DATASET EXTRACT:

━━━━━━━━━━━━━━━━

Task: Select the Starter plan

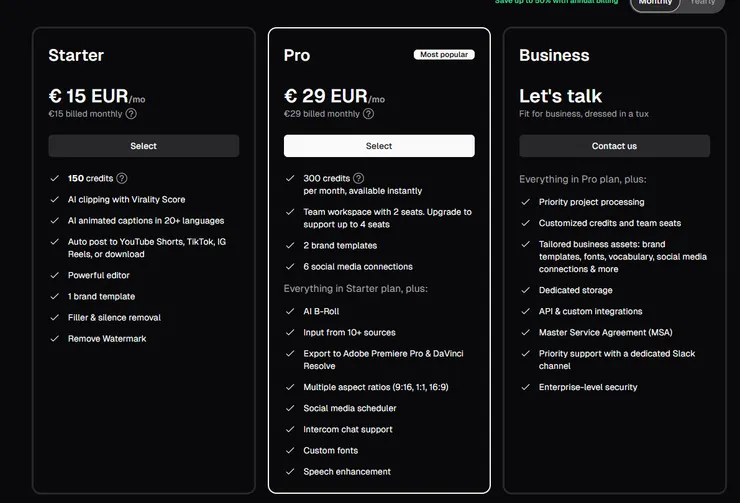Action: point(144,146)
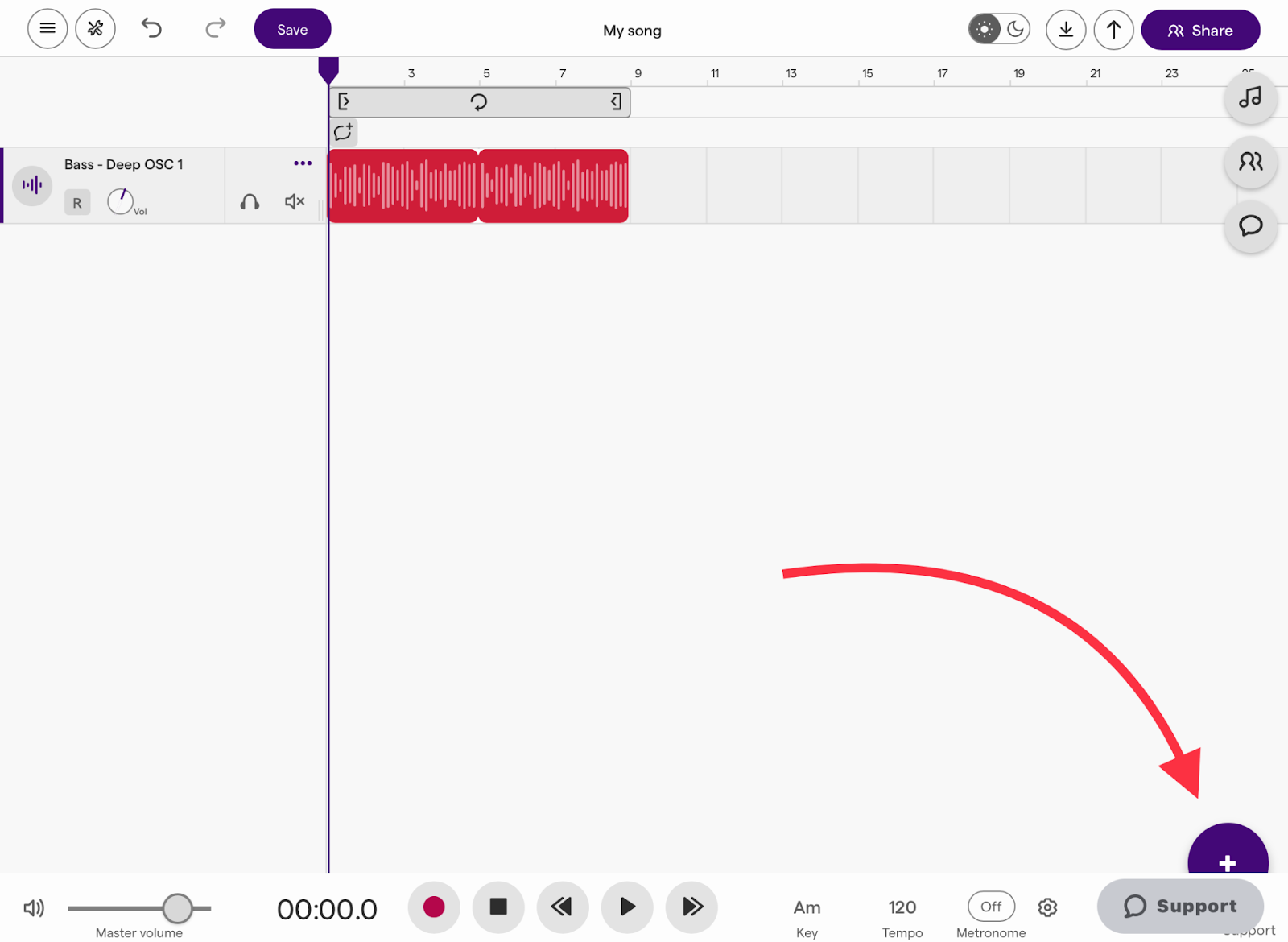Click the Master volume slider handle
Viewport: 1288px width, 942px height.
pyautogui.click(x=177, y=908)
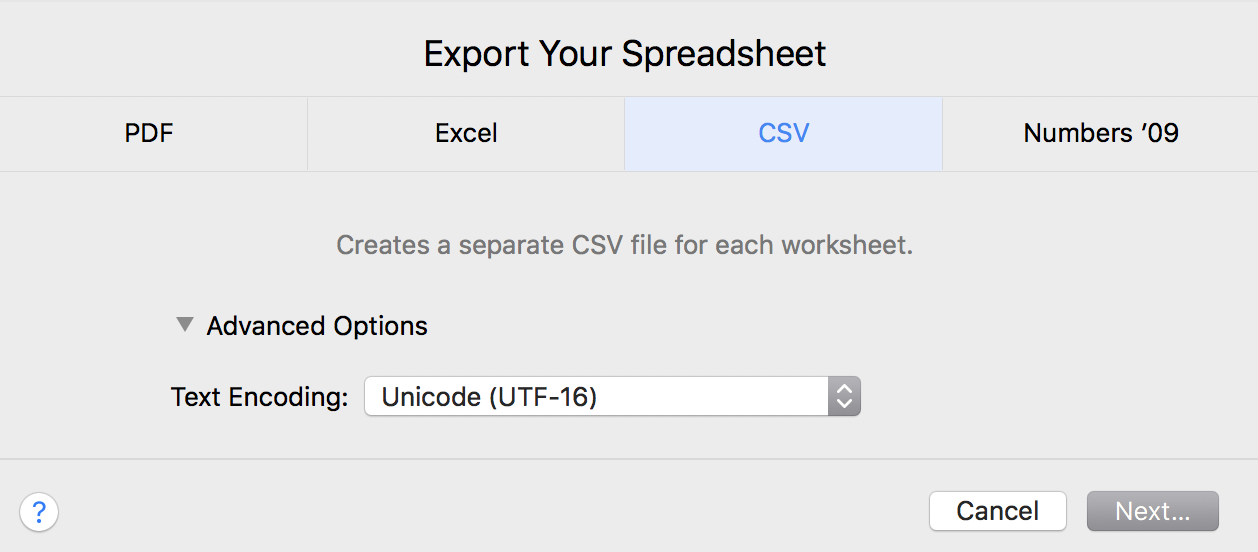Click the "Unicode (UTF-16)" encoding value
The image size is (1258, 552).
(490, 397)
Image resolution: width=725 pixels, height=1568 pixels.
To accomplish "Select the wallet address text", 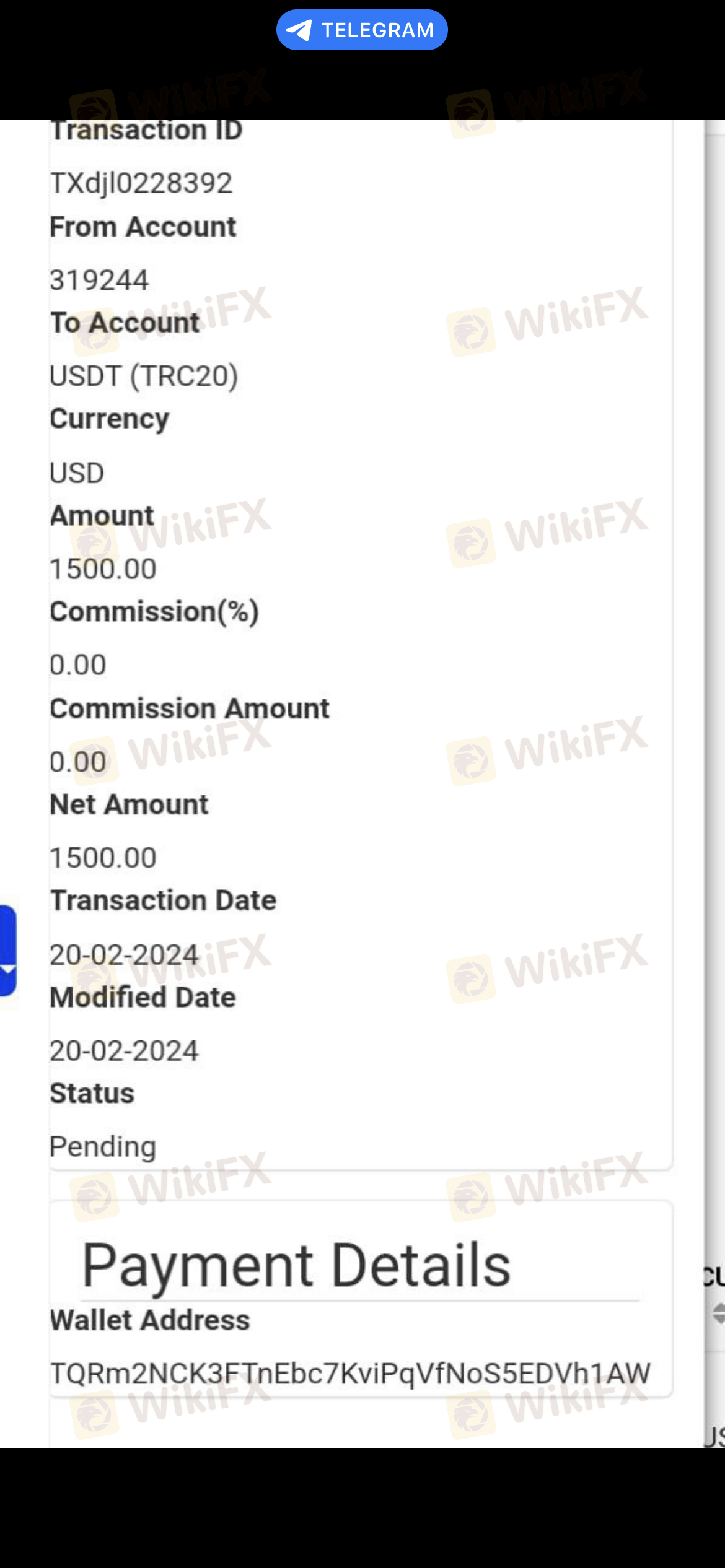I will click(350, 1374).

━━━━━━━━━━━━━━━━

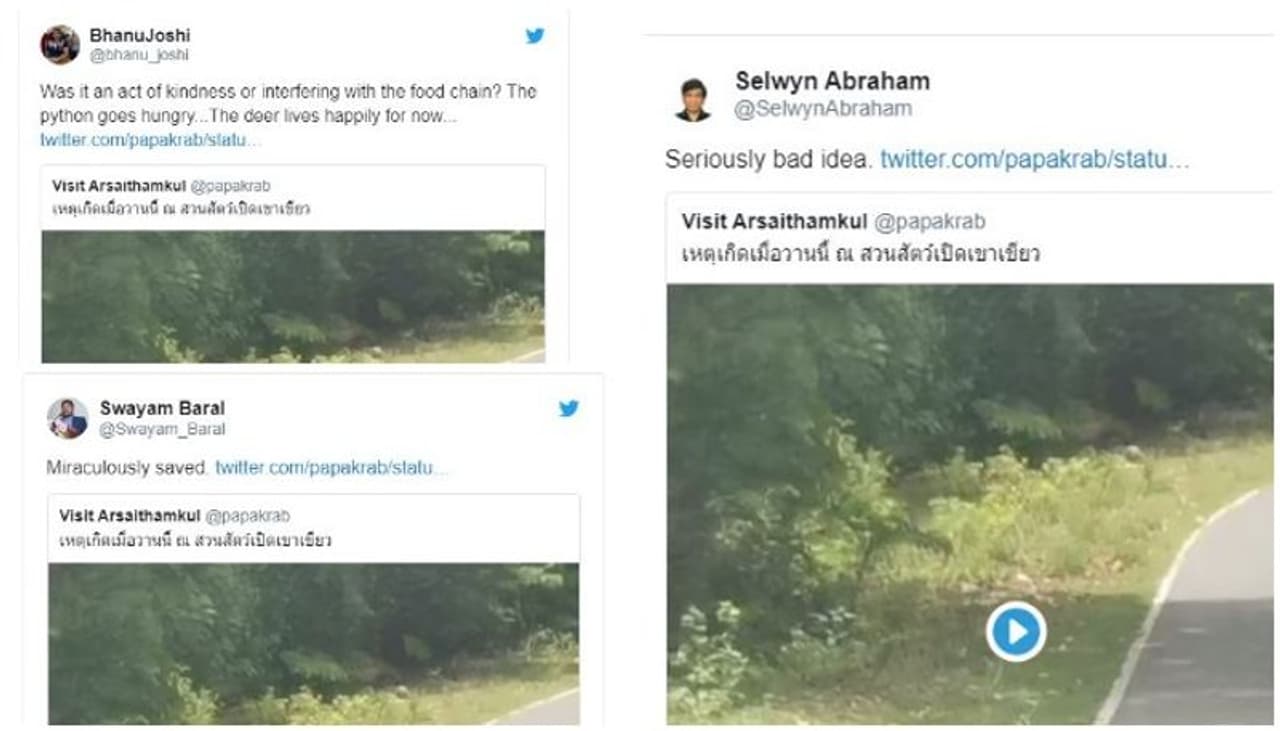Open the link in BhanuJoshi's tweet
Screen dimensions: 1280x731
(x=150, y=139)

━━━━━━━━━━━━━━━━

WORK INSTRUCTION:
Once the line with "Task: Select the Starter plan" is found above, transcribe each line from it through the line with "Image resolution: width=725", exactly, and omit the pictures.

WRITTEN ANSWER:
Task: Select the Starter plan

Action: point(144,146)
Click the Master volume slider handle
Viewport: 1288px width, 942px height.
pyautogui.click(x=177, y=908)
Click the "Unicode (UTF-16)" encoding value
The image size is (1258, 552).
(490, 397)
Image resolution: width=725 pixels, height=1568 pixels.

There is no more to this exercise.